Monica Geran -- Interior Design, 2/1/2002 12:00:00 AM

It's difficult enough to put one's own vision into words, but it's downright daunting when the conceived picture is crystal-clear in the mind's eye of the speaker, who is a client addressing her designer. Just ask Brad Lynch about being briefed by Adrienne Weiss. He is a coprincipal of Brininstool + Lynch; she is a self-branded expert in the realm of corporate branding, engaged by global companies whose names include Coca-Cola and Disney.

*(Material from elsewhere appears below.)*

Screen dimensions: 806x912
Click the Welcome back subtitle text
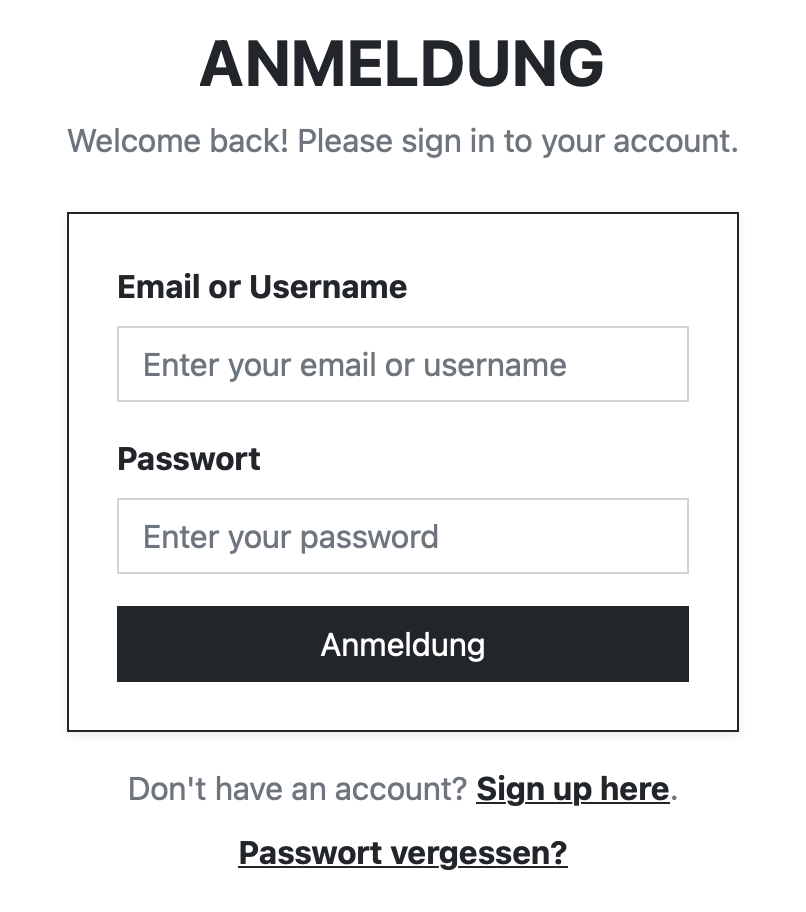pos(402,140)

Lynch and Weiss met in their hometown of Chicago at a party held by her neighbor. The two guests talked, inevitably homing in on the topic of her intended purchase of a new flat. The next time they spoke, she had made a selection: a 2,800-square-foot three-bedroom apartment in a 1970s condominium building. At this point, she realized that a complete overhaul was needed in order to reify her ideas. He listened and commented; work plans were indited.

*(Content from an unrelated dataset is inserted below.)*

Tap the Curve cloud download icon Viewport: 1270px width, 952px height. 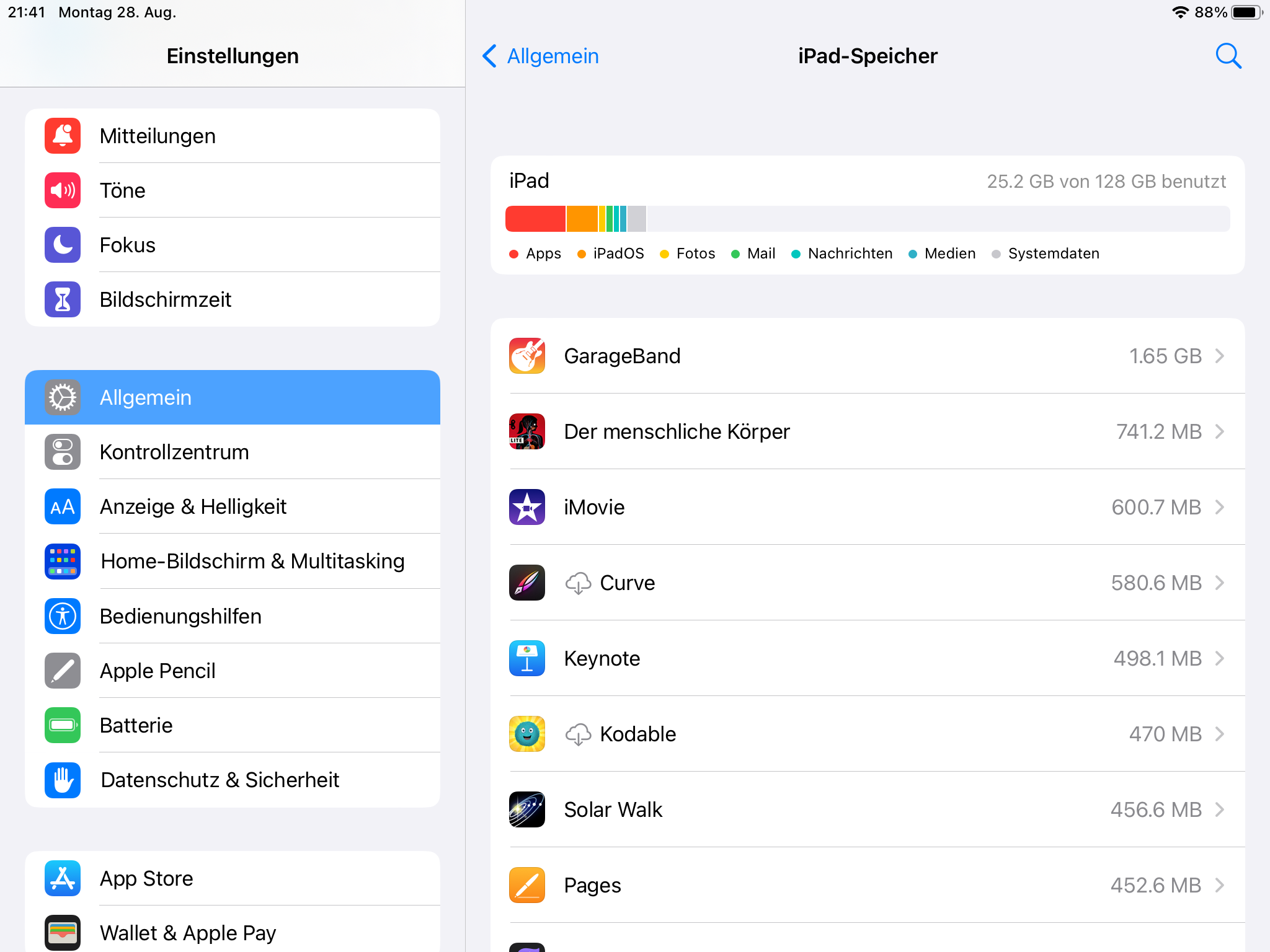[578, 583]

The apartment had never—conceivably as a testimonial to the North Side building's ingrained quality, not to mention coveted address—been renovated during the long occupancy of the charter tenants. Spatial conditions might have been deemed passable. Still, having been built to the developer's dated standards, the place did not live up to the new owner's expectations for her milieu.

She not only wanted her residence to reflect the unbridled freedom of loft living but also wished to enjoy the orderly serenity of minimalism. She longed for a totally individual kitchen, for a dining table that had no identical twin anywhere, a sink that was a sculpture, an exceptional stove, a matchless lighting fixture, and a soap dish that could have passed for an objet trouvé. Provenance was of minor import; what mattered was that appointments be sui generis. Thus, for example, common carpeting did not appeal; stained maple and French limestone flooring were laid in living areas and traffic lanes, respectively. No kitchen ever looked so sleek, trim, and atypical among cookery rooms. Bedroom adornments are confined to a Chinese vase and a window-framed view of the John Hancock Center. And the bathroom is awash with architectural simplicity.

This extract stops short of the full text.